臨床研修医

臨床研修医

脳神経外科

脳神経外科の研修内容

急性期および慢性期の脳神経外科疾患全般、特に、脳卒中、頭部外傷、脳腫瘍等につき、患者さん、ご家族との良好な人間関係を保ちながら、診断、処置、治療を行います。その後も適切なコミュニケーションをとり、患者さん、ご家族のニーズを把握し、生活指導をするとともに心理的側面の把握と指導ができ、また、患者さんのプライバシーに配慮し、病状や治療内容について充分な説明を行うことができる様にします。

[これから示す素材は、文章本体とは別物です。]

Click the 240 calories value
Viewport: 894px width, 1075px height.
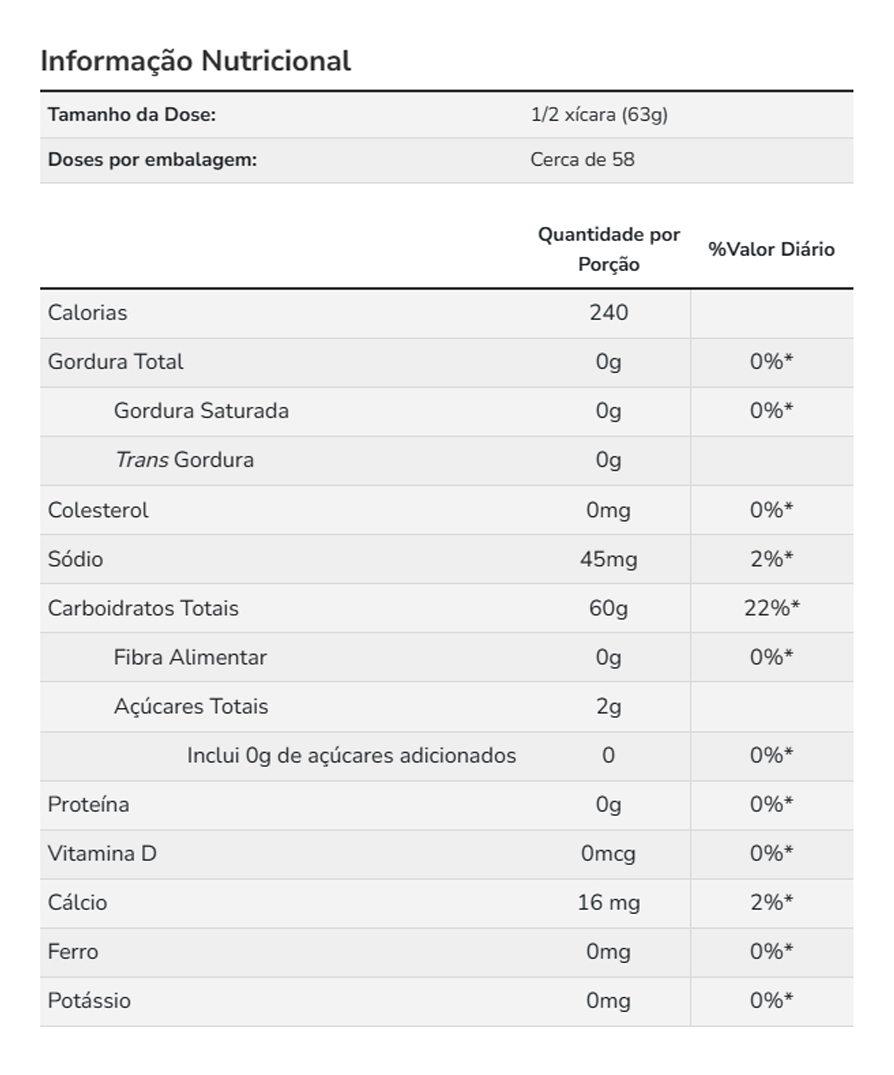pyautogui.click(x=608, y=313)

このような臨床医としての基本的な診療対応を脳神経外科研修のなかで再確認します。
その上で、脳神経外科特有のプライマリケア、後遺症に対するリハビリテーション、診断および治療方針に有益な情報を提供してくれる神経放射線検査、患者介護の一側面である在宅医療について症例を通して研修します。
脳神経外科特有の症例に慣れることを主眼に置きますが、研修期間中、可能な限り脳神経外科疾患に対する基本的な知識および手技を習得します。
具体的には、

  • 脳脊髄の解剖と生理を理解する。
  • 意識レベルの評価ができ、神経学的所見がとれるようにする。
  • 血液ガス所見および髄液所見を理解する。
  • 頭部、脊椎単純 X線写真および、脳、脊髄のCT、MRI、SPECT、DSAの読影ができることを目標とする。

基本的治療法および手技では、

  • 機能性慢性頭痛の鑑別診断と治療。
  • 脳腫瘍、脳卒中急性期、髄膜炎等に伴う頭蓋内圧亢進症状および髄膜刺激症状に対する治療対応。
  • 痙攣発作に対する初期治療および原因精査。
  • 腰椎穿刺による髄液採取。
  • 末梢血管の確保および中心静脈カテーテルの挿入留置。
  • Aラインの確保および動脈血採取。
  • 気管内挿管の習熟。
  • 頭部、顔面の創部縫合処置。

そして、脳外科手術の助手ができることを到達目標とします。

研修期間は短く、研修内容は豊富であるため、研修目標の全達成は、極めて困難とは思われますが、指導医は研修医の努力に報いるよう目標達成を援助します。指導医と共にひとりひとりの患者さんを大切に扱いながら診断、処置、治療していくことで脳神経外科疾患全般の知識、手技および基本的治療を習得できれば、当科での研修は十分と考えています。